Dans le cadre des marchés publics négociés sans publicité ni mise en concurrence préalables, les acheteurs sollicitent des éditeurs de logiciels la remise d’un « certificat d’exclusivité » afin de démontrer que la mise en concurrence n’est pas nécessaire.

La notion de « certificat d’exclusivité » provient d’un arrêt du Conseil d’Etat du 2 octobre 2013 dans lequel celui-ci a jugé que : « il ressort des pièces du dossier soumis au juge du référé que, conformément à un certificat délivré par l’Agence pour la protection des programmes (APP), la société Itop détient des droits d’exclusivité sur le logiciel « NetCollège » et que, selon une attestation non contestée émanant de cette société, cette exclusivité englobe l’exploitation et la maintenance de « NetCollège » pour tout marché et toute reconduction de marché à compter du 1er janvier 2013 [1].

Le Conseil d’Etat semble donc considérer que les « droits d’exclusivité » appartiennent à un éditeur de logiciel lorsque celui-ci :

  • détient un certificat d’enregistrement de l’APP (également appelé certificat IDDN) relatif au logiciel qui fait l’objet du marché et ;
  • est en mesure de communiquer « une attestation » rédigée par ses soins et indiquant qu’il détient des droits exclusifs sur l’exploitation et la maintenance du logiciel pour tout marché et toute reconduction de marché.

A ce titre et contrairement aux idées reçues, l’APP ne délivre pas à proprement parler de « certificat d’exclusivité » mais uniquement un certificat attestant qu’un enregistrement a été effectué. Quant au Conseil d’Etat, il fait référence au certificat délivré par l’APP à titre de preuve de l’exclusivité bien que tout autre moyen de preuve aurait pu être recevable afin de prouver cette exclusivité.

Ainsi, c’est la production de ces deux documents (certificat APP et attestation d’exclusivité de l’éditeur) qui permet de satisfaire aux exigences posées par le Conseil d’Etat et de conclure un marché public sans publicité ni mise en concurrence préalables.

  • Le dépôt auprès de l’APP

L’enregistrement d’une création numérique auprès de l’APP permet de figer une création à un instant t et d’obtenir un certificat indiquant l’identité du titulaire de droits présumé sur la création.

Précisons que l’enregistrement d’une création auprès de l’APP a une vocation probatoire.
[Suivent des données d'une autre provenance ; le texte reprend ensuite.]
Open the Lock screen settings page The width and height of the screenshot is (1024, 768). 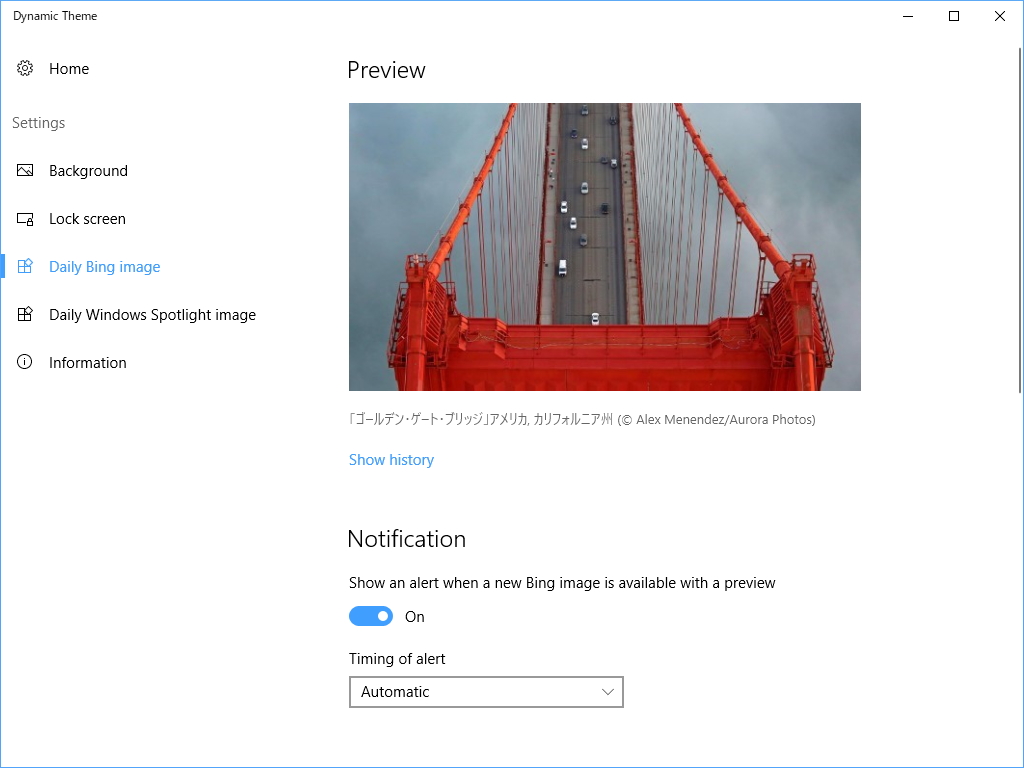tap(87, 218)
Il ne s’agit donc pas pour le déposant de se créer des droits de propriété intellectuelle sur une création mais d’être en mesure de rapporter plus facilement la preuve de ses droits en cas de contrefaçon de son logiciel.

Le dépôt effectué auprès de l’APP permet en effet au déposant de se pré-constituer la preuve de ses droits sur la création, notamment en ce qui concerne sa date et la paternité de l’œuvre. Il est à noter que c’est le titulaire de droits qui doit déposer à l’APP. Dans le cas d’une pluralité d’auteurs, il est possible de déposer une création en cotitularité.

[1] CE, 7e et 2e sous-sections réunies, 2 octobre 2013, n°368846.